Photo courtesy of Penny Sterling.

"Casual Monday look, with my new cute Chucks!!!" she wrote on Twitter. But the cute selfies carried a much deeper message, too.


"Cool story about the shirt," Sterling continued in a series of tweets following the photos. "I got this shirt for Father's Day 2014."

That was a particularly pivotal Father's Day for her: The holiday marked seven weeks since she'd truly accepted herself as a trans woman — but it took six months before she was able to come out to her children.

Sterling (right) and two of her children, Fred and Zoe, apple picking in 2017. Photo courtesy of Penny Sterling.

"They were so excited about giving me this shirt," Sterling wrote. "'The Incredibles' has long been one of my family's favorite films."

"Drop any notable line from the movie in front of my kids, and if they're in the mood for it, you'll get the next five minutes of dialogue delivered to you. Or more," she continued.

But for Sterling, the lovely and well-intentioned gift also reflected a heartbreaking reality in how her kids saw her. "I was their Mr. Incredible," she wrote. "The strong, flawed father who would stop at nothing to help them."

She wore the shirt many times — but it secretly tore her apart to do it.  

"I put it away and it migrated to the bottom of my dresser," Sterling wrote. "It just wasn't me. It would be a lie to wear it."

Sterling's gift shows how Father's Day or Mother's Day can come with complicated feelings and experiences for many trans parents.

The day can feel especially worth celebrating to some — a moment when they finally feel seen by loved ones as the person they truly are.

Sam, a trans dad, told The Advocate in 2014 that the first Father's Day he celebrated after coming out sparked a powerful moment. "My own mother made a point of saying to me, 'This is your first Dad's Day,' with a smile," he noted. "That seemed to make a big difference. I kind of like [Father's Day], as it makes me feel special."

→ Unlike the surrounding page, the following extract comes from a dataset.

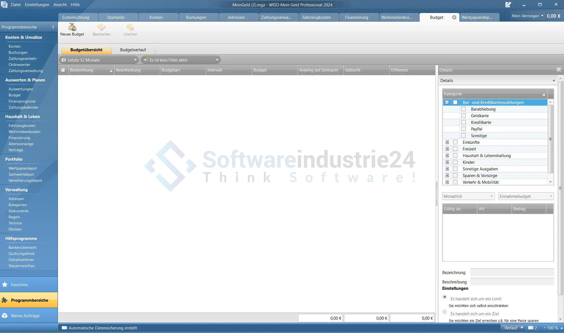The image size is (564, 333).
Task: Click the messages envelope icon in status bar
Action: click(531, 328)
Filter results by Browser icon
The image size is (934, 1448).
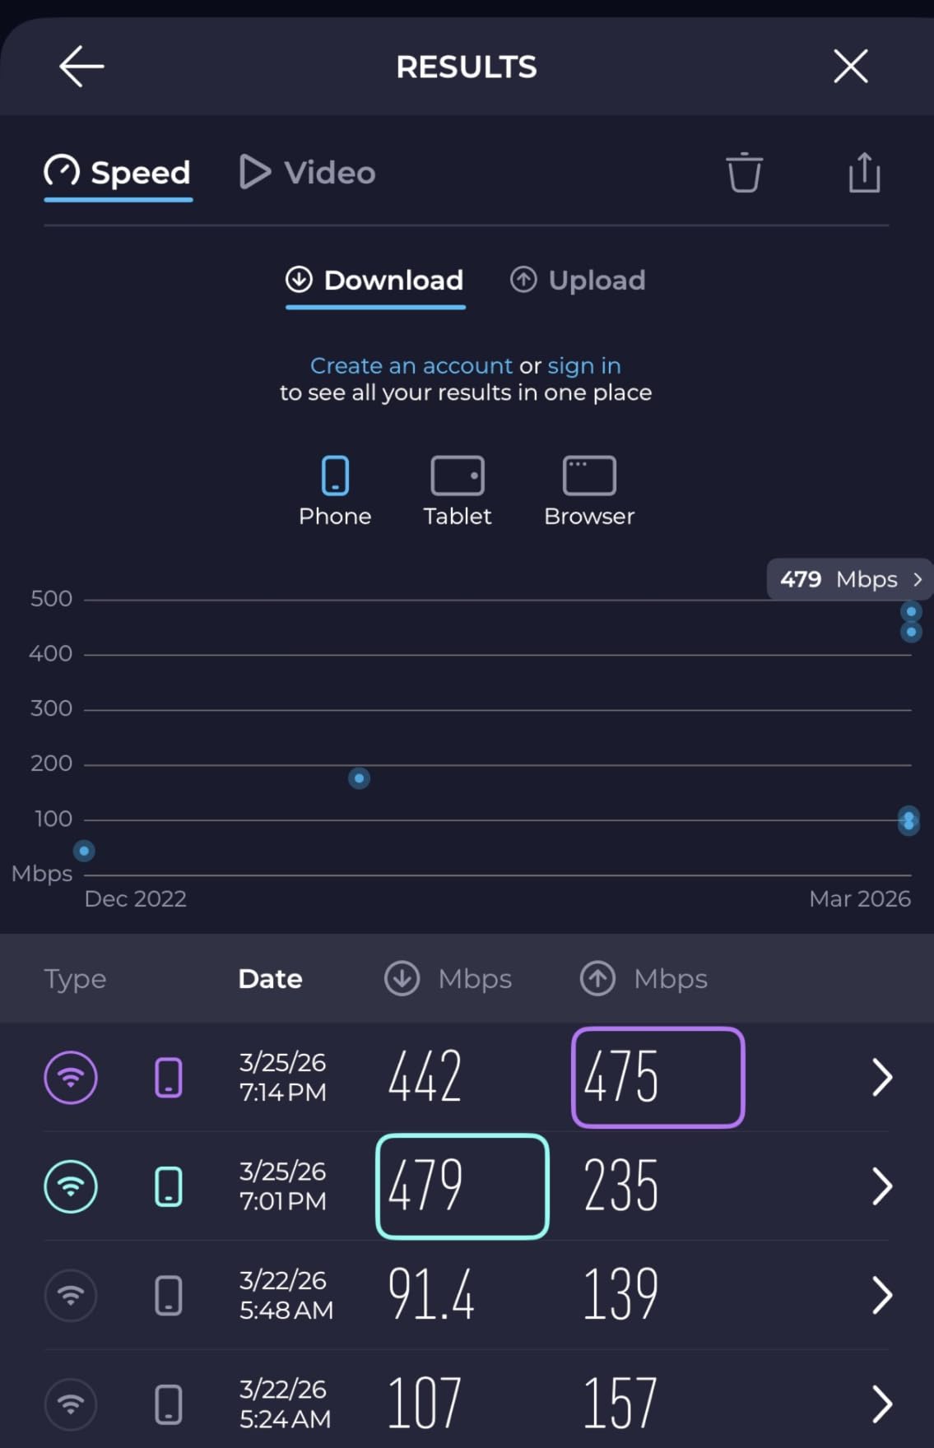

Sterling (left) at her son Fred's graduation in May 2018. Photo courtesy of Penny Sterling.

But Mother's or Father's Day can also highlight how our society still grapples with (and fails at) understanding the nuance and complexities of gender and identity.

"Every year since [transitioning] has made Father’s Day a source of discomfort," Brynn Tannehill wrote for Salon. She's a trans woman whose kids decided to refer to her as "maddy" — a combination of "mom" and "daddy" — after she came out.

To her, a day like Father's Day reflects our world's failure to recognize the experiences associated with being a parent who's trans: "I continue to exist in a gray space where our language and culture just can’t wrap itself around the whole notion of being transgender."

For trans moms, dads, "maddies," and everyone else, Mother's or Father's Day may be a day like any other. Or it could mean a morning they get to eat breakfast in bed. Or it could bring about painful reminders of why they're seen as different by our world.

We need to get better at seeing and respecting transgender people and the range of their unique experiences for what they are.

When Sterling came across her "Mr. Incredible" shirt again — about four years after first receiving it as a gift — she felt comfortable putting it on.

"I thought, what the hell," she wrote.

"I may not be MISTER Incredible, but I'm still fairly spectacular," she continued. "And I've got incredible kids."

Sterling and her daughter, Zoe, in Zoe's dorm in September 2017. Photo courtesy of Penny Sterling.

"The thing to remember about life-altering decisions is that not everything gets altered. Even things you have to give up will come back, if they're important enough," she said. "The T-shirt's not really an important thing. The love that comes with it is. Love always comes back."